Radek pictured it; himself striking futilely at consoles, wasting away as Atlantis refused to answer. Suddenly he had no desire at all to fight, and he started running beside Colonel Sheppard towards the jumper bay.

"How are you alive?"

Colonel Sheppard somehow managed a shrug even at an outright run. "Atlantis likes me," he finally said.

They passed bodies in the hallways, were joined by other non-carriers. As a group they raced up the stairs, having decided that taking the transporters would be suicide after seeing the remains of one expedition member oozing from under the doors. Radek's imagination filled in the blanks all too well and he fought to keep his stomach from betraying him as they burst into the jumper bay and pounded straight into Jumper Two.

Radek hated flying with every fibre of his body. Even in the slick puddlejumpers with their inertial dampeners he would find himself sweating and cursing steadily under his breath, hands trembling as he tried desperately to focus on anything else. Colonel Sheppard had taken the pilot's seat and was driving them desperately into the atmosphere. The tiny remaining contingent of people they had managed to crowd into the small ship jostled each other, packed in like sardines in a can. Radek closed his eyes and fervently hoped that the jumper hadn't been suborned by whatever evil had taken Atlantis. The puddlejumper shuddered and dipped as the Colonel twisted the controls, doing his best to stop Atlantis from blowing them out of the sky and compelling Radek to open his eyes. A drone whipped past the viewscreen, and Radek ducked reflexively. Luckily, it missed.
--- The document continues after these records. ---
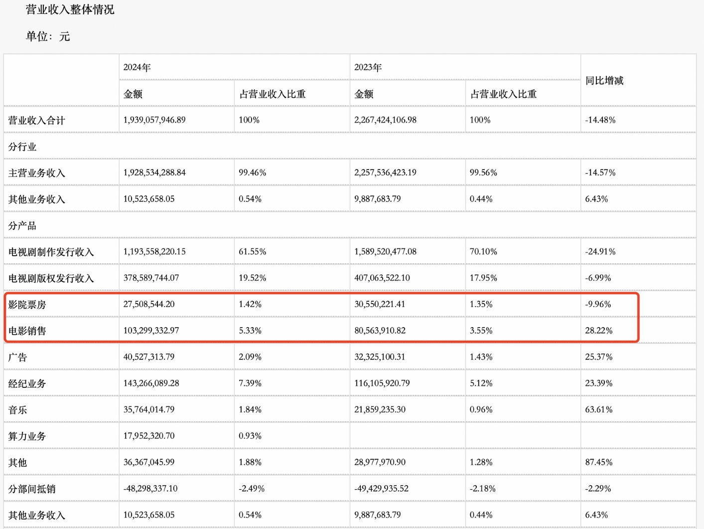This screenshot has height=529, width=704.
Task: Click the 2024年 column header
Action: click(x=135, y=66)
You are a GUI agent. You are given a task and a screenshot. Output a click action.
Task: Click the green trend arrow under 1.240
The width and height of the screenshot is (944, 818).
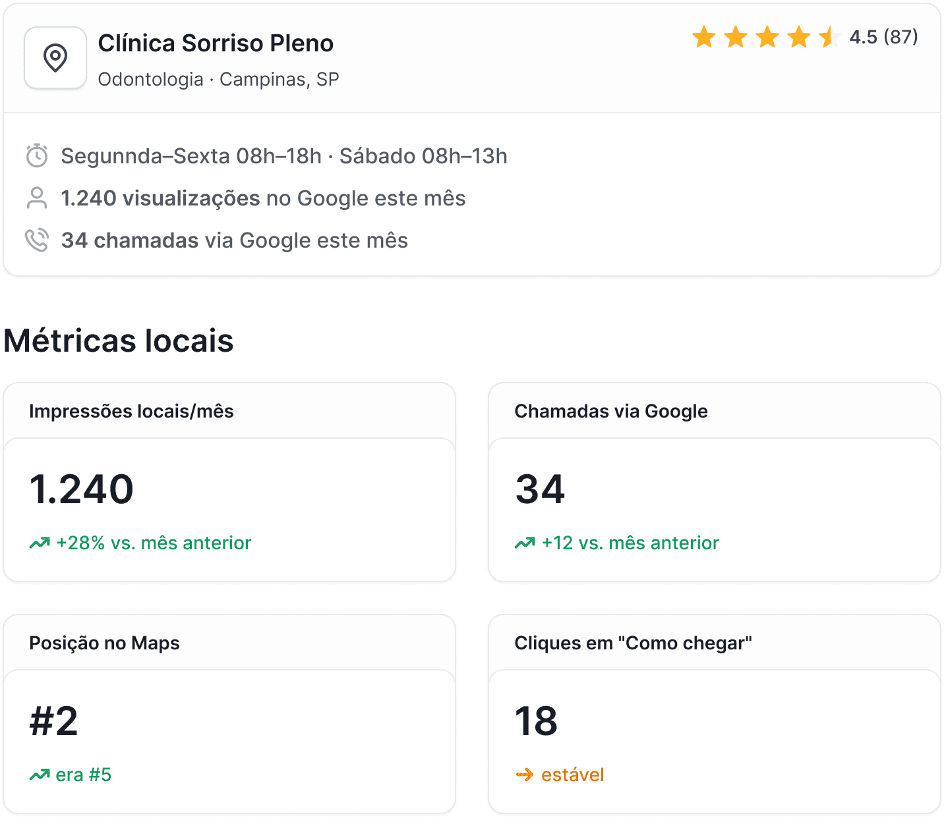coord(38,543)
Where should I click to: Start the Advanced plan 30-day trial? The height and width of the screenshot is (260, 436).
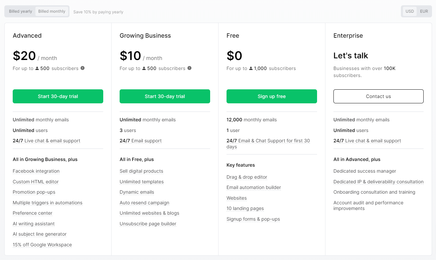click(x=58, y=96)
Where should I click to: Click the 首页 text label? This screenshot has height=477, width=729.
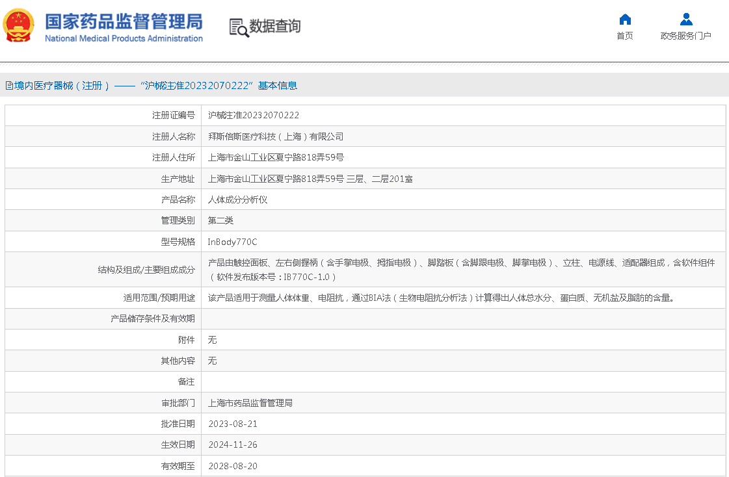[625, 36]
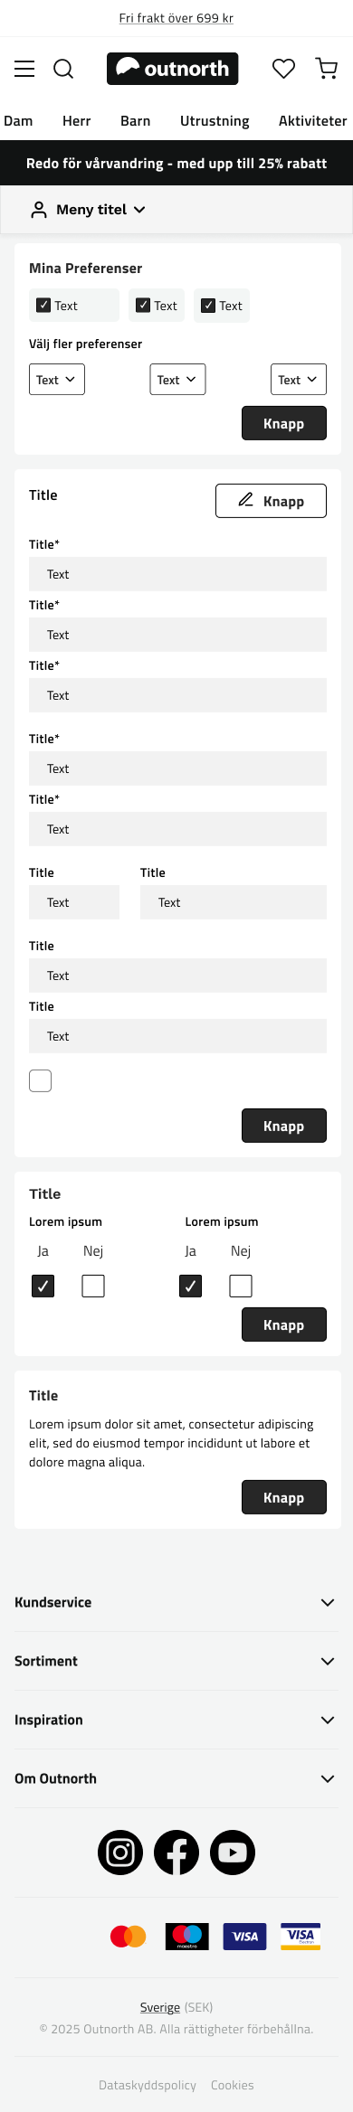Image resolution: width=353 pixels, height=2112 pixels.
Task: Click the spring hiking 25% discount banner
Action: [x=177, y=163]
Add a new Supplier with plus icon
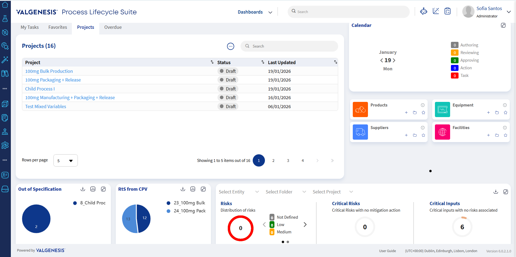The image size is (516, 257). pos(406,135)
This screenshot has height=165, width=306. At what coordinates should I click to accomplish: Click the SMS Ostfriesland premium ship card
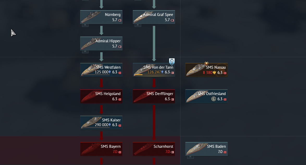(x=207, y=96)
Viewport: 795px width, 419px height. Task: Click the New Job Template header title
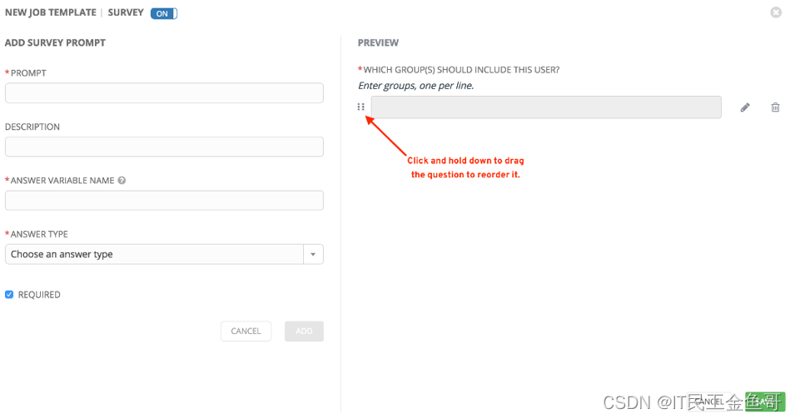[x=51, y=12]
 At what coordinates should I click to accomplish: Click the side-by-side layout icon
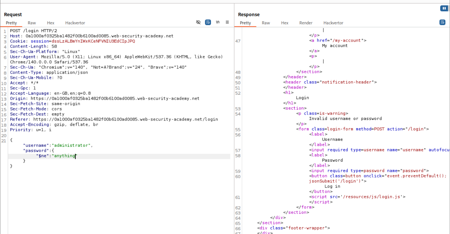click(x=444, y=8)
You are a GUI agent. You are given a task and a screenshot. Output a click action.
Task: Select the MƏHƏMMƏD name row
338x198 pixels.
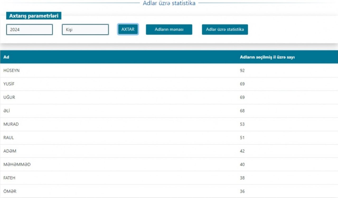click(169, 164)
Even as the thought crossed his mind there was deafening boom and the panel over the passengers blew spectacularly, showering the civilians crammed in the back with sparks and flaming chunks of crystal.

Colonel Sheppard drew his hands away from the controls, turned to look at Radek. He didn't look frightened or worried. Instead, incongruously, he looked... excited. Thrilled.

"The hit damaged main power and the drive systems," Colonel Sheppard told him, almost cheerfully. "You need to fix it."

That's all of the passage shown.